# New possible purchase



## wild_spot (Jan 30, 2008)

Okay, decided that I really don't like how the sister of the other filly's neck tied in, and am not confident enough on foal conformation to take that chance.

So a new prospect :]

I LOVE this stud. They have an excellent website, and regularly update with how their stock are going at shows, with lots of photos. I frequent their site very often; But as yet, haven't found anything for sale that is close enough to what I want.

Well, this filly is sure close :]

This is Silverthorn Gothica (cool name, huh!)








http://www.silverthorn.com.au/Silverthorn/Images/Gothica/Gothica2.jpg



















The blurb from the website:

Don't wait to breed one of your own - Gothica is here and ready to go on with. 

She is a 2008 filly by St Ronan Abdul Smoke from the lovely black mare Silverthorn Juliet. Has been to a couple of shows - Singleton for a third ribbon and the Eastern Branch ASHS Championships at Singleton the following week for a first in her yearling class. Just the beginning of a great show career. 

She's a lovely soft, easy to train filly with much of her sire's looks about her. Her temperament is very sweet and wants to please in whatever she is asked to do. 

We feel that she's going to grow into a beautiful mare and will draw attention to herself wherever she goes. 

With the wealth of breeding that she carries from both her sire and dam, she would suit most disciplines and later on make a wonderful broodmare for the discerning breeder. 

*I won't put her pedigree, as most of you probably don't know much about ASH bloodlines. Suffice to say it is good enough for me to be satisfied with her as a good potential broodmare.

--------------------------------------------------------

This is her daddy, St Ronan Abdul Smoke. He is only young and hasn't got much performance under his belt due to EI, but they are actively campaigning him.



















His blurb:

We travelled to the 2006 Dalby Sale specifically to purchase Smoke. After having used Waikon Park Coolabah successfully for two seasons this colt's pedigree appealed to us with Abdul on both his sire (Bryjen Fort Talon); and dam (Comara Classic). Comara Classic, on her dam's side. He also had very similar breeding to our previous very successful producing stallion Montcalm Luke. 

Both sire and dam are very well performed horses and we hope that Smoke will follow their footsteps. 

This colt has had very limited opportunities in the show ring due to the equine influenza that ceased all horse movement in the country for many months. At Sydney Royal this year (2008) he placed first in his led class and took out second placings in both his working and hack classes. 

Smoke has a lovely temperament and is a horse that anyone can ride or handle. He measures 15.1hh. 

In 2007 we put all our broodmares to him and the outcomes of these matings can be seen on our Youngsters page in the Foal Section. 

$880 service fee (inc GST) LFG, plus agistment and any veterinary charges. 

$250 booking fee - deducted on payment of service fee. 

--------------------------------------------------------

There isn't much info on her mum, and I can't find any pictures, but she is well bred.

Just found that she won champion foal or yearling at Gloucester show in 2002.

--------------------------------------------------------

I like the neck tie-in on this girl WAY better than the potential on the other filly. She is a bit older, so a lot easier to see what she might mature into. She is a bit butt-high but hopefully should grow out of that.

| GIVEN REQUEST 1 |
In the forum post, how tall is St Ronan Abdul Smoke said to measure?
| GIVEN REQUEST 2 |
Copy from the forum post the part that opens with the words containing "Smoke has a" and closes with "any veterinary charges.".
The rows that follow come from a different source than the forum post.

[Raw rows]
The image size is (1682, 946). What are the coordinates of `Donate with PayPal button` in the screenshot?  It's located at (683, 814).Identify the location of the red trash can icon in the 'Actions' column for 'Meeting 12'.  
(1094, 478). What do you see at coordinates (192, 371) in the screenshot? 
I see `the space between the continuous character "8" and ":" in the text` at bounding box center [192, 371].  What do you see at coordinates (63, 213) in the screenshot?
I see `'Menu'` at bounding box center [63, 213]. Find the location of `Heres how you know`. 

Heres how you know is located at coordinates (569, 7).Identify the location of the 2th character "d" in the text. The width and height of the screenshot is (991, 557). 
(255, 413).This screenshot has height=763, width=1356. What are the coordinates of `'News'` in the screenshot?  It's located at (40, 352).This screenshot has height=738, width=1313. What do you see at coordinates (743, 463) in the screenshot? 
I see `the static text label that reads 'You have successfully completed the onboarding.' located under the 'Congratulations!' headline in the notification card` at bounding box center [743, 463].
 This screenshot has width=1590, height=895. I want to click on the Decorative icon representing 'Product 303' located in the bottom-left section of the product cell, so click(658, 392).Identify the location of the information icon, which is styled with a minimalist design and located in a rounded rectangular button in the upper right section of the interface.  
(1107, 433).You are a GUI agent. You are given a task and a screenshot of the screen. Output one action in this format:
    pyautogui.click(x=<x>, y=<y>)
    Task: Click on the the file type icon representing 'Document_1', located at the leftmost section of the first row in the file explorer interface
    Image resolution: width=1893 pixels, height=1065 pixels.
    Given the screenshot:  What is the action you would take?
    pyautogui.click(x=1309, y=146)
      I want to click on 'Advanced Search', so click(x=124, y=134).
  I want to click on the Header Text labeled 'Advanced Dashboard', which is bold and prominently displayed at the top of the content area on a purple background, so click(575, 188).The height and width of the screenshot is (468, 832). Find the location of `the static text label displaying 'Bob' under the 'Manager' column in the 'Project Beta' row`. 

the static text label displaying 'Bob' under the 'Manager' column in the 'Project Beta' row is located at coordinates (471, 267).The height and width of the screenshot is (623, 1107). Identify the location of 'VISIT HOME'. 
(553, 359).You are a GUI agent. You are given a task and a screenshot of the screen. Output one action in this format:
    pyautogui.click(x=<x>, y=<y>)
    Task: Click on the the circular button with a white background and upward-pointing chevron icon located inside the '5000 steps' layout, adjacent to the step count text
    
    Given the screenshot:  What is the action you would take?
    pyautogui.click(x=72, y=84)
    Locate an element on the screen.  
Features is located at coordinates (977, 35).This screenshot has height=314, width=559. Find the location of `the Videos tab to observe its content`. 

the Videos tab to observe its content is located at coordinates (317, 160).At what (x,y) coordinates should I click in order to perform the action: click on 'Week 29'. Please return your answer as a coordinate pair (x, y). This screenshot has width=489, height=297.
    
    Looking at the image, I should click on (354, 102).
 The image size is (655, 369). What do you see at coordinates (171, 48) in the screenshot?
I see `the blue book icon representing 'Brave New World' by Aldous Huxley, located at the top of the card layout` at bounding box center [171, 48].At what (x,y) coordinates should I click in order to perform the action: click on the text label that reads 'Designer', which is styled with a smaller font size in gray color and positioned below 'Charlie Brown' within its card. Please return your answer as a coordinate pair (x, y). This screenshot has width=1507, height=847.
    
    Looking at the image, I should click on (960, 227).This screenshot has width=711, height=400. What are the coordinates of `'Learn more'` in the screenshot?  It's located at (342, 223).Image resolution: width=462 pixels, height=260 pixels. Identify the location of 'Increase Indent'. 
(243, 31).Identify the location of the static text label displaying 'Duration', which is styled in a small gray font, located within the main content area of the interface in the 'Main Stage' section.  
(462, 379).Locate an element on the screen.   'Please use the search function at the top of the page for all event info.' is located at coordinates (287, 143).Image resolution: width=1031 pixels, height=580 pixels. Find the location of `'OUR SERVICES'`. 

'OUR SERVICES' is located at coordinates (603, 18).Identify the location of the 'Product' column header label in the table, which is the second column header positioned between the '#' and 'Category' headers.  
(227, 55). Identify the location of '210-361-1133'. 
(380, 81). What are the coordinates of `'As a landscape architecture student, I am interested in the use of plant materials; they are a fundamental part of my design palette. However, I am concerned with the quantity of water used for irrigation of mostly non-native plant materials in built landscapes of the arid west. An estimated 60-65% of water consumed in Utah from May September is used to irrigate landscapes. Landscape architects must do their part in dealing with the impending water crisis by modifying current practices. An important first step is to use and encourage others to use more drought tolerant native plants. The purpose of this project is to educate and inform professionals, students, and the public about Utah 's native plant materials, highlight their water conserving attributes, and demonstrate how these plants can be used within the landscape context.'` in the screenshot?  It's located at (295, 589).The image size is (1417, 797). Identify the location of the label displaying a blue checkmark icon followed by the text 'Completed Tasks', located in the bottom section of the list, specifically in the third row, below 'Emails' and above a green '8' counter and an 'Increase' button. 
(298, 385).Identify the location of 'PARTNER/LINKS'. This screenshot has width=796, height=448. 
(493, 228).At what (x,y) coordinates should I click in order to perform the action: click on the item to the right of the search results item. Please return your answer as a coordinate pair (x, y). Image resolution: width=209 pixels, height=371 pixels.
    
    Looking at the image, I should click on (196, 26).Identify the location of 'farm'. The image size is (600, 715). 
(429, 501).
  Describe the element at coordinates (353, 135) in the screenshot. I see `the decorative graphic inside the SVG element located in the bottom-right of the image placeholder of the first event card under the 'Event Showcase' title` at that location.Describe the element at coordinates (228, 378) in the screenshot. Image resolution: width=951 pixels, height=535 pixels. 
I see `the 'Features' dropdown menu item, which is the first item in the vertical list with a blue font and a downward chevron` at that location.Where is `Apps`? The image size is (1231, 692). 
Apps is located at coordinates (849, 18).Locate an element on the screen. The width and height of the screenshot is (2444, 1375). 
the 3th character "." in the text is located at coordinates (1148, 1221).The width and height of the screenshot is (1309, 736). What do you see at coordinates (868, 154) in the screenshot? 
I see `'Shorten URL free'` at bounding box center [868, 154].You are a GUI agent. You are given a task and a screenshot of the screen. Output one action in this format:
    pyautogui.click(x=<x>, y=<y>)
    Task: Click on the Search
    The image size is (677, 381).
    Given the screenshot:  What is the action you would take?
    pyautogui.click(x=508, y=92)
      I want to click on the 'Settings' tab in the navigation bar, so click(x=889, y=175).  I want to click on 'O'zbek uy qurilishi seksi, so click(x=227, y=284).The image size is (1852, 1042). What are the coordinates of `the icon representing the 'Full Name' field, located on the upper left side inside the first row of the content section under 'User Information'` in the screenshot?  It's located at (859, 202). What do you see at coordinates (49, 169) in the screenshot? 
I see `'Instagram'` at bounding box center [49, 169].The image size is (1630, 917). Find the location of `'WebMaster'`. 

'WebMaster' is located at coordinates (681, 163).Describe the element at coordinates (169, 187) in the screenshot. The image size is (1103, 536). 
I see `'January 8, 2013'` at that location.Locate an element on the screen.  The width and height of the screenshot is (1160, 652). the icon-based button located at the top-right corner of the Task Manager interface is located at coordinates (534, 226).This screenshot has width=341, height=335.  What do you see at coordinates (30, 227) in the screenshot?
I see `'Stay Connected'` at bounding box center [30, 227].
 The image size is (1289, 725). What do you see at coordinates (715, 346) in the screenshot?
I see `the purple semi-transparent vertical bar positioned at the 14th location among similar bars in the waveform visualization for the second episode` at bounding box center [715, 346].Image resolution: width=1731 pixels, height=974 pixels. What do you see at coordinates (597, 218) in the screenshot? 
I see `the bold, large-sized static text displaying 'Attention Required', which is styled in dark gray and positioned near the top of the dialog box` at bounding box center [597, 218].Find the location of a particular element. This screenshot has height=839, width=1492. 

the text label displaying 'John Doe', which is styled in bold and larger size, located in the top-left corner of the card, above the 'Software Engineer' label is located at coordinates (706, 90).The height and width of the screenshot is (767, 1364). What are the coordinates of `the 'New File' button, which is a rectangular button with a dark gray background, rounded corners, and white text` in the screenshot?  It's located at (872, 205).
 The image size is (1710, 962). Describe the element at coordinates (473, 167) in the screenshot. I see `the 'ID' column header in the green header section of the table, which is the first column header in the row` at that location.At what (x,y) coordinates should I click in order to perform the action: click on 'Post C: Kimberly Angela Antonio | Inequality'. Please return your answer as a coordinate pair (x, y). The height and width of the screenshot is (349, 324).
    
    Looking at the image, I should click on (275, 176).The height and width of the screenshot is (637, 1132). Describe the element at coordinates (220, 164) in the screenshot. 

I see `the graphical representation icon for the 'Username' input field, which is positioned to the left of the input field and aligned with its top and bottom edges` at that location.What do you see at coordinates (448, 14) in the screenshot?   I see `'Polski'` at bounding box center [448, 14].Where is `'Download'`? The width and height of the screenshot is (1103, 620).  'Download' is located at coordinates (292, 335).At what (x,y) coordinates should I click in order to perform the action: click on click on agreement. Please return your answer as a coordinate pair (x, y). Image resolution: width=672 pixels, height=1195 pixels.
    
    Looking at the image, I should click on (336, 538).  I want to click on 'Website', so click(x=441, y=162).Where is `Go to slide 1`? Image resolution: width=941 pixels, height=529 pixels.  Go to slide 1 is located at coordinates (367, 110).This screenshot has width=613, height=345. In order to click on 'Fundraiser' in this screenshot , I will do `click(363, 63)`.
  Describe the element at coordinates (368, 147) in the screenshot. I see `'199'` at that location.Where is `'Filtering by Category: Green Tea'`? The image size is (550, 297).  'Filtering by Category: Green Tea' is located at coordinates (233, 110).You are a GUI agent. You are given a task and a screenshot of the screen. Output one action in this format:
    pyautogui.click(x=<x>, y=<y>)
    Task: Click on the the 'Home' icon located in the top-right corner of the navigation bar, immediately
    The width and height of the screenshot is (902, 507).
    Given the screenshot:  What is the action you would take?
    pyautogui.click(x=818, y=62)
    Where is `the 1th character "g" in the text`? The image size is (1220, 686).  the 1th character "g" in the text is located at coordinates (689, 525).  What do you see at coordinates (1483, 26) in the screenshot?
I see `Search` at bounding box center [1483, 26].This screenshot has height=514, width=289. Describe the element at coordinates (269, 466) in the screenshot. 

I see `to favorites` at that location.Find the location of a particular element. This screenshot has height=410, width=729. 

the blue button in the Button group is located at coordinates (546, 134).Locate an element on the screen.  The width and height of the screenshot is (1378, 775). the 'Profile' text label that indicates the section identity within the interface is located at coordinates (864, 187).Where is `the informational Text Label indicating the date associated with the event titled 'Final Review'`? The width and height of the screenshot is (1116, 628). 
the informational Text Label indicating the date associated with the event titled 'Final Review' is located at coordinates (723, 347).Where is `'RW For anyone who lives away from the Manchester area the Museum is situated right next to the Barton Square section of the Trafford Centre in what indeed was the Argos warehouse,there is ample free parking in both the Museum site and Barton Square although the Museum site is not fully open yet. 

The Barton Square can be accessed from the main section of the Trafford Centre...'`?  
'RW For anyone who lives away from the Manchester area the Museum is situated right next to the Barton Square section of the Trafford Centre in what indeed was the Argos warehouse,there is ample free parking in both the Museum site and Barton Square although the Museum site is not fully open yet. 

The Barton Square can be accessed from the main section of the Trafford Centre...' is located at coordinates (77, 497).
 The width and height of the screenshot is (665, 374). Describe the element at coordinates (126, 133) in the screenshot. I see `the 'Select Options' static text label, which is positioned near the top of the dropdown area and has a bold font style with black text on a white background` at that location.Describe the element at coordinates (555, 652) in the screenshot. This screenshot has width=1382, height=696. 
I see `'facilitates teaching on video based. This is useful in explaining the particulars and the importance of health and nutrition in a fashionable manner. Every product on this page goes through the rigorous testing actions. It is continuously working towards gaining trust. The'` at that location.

| CORRECT OUTPUT 1 |
15.1hh

| CORRECT OUTPUT 2 |
Smoke has a lovely temperament and is a horse that anyone can ride or handle. He measures 15.1hh. 

In 2007 we put all our broodmares to him and the outcomes of these matings can be seen on our Youngsters page in the Foal Section. 

$880 service fee (inc GST) LFG, plus agistment and any veterinary charges.